Recent studies have determined that the state of Maine has been one of the worst contributors to global warming—not just nationally, but globally. Data taken from 1960 to 2005 indicate that Maine topped 114 of 184 countries in greenhouse gas production. International environmental group Greenpeace concluded that although Maine ranked just 30th among U.S. states in global warming emissions, its pollution per person exceeds most of the rest of the world, including China.
So far there have been some noticeable changes to Maine’s climate. Most cities’ temperatures are about 1 degree above average, and the average temperature in Lewiston, Maine, has increased 3.4 degrees. Most of the state has experienced a 20% decrease in precipitation. On the coast, Rockville saw a four inch rise in sea level during the last century and might experience a rise in fourteen more by the end of this century.
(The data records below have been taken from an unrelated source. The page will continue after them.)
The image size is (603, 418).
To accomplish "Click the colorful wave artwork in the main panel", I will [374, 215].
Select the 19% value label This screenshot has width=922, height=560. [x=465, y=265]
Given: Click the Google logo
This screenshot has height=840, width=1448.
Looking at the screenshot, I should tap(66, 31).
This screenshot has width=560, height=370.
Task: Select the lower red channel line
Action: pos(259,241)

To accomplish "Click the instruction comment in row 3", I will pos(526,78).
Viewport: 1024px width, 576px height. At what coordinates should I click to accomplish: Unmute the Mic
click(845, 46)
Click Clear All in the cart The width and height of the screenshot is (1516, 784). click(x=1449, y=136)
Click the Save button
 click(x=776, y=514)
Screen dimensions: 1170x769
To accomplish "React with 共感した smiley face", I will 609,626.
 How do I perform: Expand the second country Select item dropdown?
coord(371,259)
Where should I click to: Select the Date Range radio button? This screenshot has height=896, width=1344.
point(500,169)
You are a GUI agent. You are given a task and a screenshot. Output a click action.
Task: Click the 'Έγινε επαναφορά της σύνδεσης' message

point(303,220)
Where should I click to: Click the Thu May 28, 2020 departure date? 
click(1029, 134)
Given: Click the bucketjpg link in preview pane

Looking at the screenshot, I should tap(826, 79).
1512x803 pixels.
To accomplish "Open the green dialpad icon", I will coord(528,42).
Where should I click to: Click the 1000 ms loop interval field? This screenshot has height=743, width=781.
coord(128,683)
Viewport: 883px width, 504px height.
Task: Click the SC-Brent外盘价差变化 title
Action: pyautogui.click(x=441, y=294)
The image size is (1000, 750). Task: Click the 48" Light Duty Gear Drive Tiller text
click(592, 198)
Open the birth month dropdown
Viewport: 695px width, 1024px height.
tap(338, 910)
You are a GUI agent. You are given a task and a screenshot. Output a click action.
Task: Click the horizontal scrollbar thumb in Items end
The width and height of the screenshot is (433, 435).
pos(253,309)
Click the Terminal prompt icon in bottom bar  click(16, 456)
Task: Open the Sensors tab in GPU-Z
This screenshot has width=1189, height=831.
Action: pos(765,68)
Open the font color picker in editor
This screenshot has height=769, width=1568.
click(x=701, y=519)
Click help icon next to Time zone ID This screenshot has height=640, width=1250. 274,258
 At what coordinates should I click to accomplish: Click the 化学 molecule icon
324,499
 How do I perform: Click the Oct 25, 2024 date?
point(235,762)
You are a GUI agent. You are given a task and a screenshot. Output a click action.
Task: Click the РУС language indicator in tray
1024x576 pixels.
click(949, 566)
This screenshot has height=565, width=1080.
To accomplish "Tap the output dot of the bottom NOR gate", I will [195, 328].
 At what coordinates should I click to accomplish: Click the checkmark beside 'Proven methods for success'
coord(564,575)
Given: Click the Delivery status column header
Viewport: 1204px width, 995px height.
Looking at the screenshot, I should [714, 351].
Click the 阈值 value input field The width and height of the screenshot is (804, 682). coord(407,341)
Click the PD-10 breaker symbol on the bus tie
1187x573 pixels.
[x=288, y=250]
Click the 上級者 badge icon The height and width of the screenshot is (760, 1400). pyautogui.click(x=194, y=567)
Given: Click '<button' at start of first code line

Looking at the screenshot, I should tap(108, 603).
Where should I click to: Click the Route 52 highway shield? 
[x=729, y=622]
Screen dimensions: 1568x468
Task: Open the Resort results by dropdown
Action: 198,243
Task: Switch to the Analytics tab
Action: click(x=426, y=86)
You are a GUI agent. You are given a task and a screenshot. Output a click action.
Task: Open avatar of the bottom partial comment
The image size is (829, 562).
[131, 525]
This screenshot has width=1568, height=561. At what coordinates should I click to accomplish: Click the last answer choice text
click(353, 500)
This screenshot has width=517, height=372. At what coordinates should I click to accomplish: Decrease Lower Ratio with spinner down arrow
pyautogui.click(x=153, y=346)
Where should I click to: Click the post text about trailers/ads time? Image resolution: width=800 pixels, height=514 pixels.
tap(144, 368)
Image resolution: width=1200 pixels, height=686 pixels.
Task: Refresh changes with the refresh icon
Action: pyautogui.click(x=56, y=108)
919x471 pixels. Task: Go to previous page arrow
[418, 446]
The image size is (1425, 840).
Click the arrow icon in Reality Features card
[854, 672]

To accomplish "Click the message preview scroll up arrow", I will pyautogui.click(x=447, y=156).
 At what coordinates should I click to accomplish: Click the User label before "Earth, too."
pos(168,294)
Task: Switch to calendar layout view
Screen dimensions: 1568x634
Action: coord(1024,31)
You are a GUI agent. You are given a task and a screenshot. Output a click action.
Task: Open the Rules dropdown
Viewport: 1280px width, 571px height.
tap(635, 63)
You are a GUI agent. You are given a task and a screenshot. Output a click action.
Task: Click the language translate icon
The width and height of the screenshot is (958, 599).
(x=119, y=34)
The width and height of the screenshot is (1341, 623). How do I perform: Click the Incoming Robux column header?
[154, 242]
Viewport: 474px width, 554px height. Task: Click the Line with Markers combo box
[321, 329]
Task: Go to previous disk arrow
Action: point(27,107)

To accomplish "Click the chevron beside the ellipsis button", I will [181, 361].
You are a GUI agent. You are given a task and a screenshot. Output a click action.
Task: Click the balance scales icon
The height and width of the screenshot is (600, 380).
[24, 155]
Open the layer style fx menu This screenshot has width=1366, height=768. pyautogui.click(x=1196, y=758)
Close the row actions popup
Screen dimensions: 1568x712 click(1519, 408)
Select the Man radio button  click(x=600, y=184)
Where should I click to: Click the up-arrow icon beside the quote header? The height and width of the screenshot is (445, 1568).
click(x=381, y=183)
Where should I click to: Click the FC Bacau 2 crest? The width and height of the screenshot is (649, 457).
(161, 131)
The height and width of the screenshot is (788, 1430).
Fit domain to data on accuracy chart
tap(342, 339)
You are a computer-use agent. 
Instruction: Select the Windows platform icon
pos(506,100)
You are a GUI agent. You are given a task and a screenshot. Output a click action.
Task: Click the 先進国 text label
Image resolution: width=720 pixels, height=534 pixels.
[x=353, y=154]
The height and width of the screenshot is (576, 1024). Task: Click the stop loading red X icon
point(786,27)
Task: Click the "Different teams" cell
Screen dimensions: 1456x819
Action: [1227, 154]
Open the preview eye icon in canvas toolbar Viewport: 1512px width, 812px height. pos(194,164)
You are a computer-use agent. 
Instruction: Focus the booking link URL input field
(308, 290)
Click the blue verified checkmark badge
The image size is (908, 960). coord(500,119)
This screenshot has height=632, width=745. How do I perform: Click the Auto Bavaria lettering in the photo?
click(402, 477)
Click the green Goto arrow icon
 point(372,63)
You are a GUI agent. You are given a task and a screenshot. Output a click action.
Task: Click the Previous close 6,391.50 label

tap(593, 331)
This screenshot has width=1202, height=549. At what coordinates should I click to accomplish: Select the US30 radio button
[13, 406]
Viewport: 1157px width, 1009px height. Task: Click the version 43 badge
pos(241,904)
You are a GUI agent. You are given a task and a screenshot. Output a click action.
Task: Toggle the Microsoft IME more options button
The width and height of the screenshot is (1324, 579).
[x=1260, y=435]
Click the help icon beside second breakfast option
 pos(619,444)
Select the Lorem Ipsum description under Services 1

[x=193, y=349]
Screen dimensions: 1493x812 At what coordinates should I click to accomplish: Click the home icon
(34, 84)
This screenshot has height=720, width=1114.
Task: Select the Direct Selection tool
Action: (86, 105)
Global warming could mean earlier spring melts which would raise inland water levels earlier and cause floods. Maine’s ecosystem sits at a fragile latitude, as many trees are already at their southern limits. Global warming could destroy 40 percent of forests in some areas, and could diminish the presence of fish and other wildlife. Furthermore, warmer temperatures could increase the presence of Lyme disease as well as create algae blooms and red tides that would harm the fishing industry.
Maine’s high emission rates contribute greatly to the U.S.’s elevated global rates, and many blame the federal government for not stepping in earlier. Maine has taken some steps to reduce its footprint, such as drafting the State of Maine Climate Change Action Plan and working with the Sierra Club to boost vehicle mile per gallon standards and introduce cleaner cars. Still, it is unknown whether these changes are being introduced too late. You may soon be able to catch a Maine lobster from the sea that is already boiled.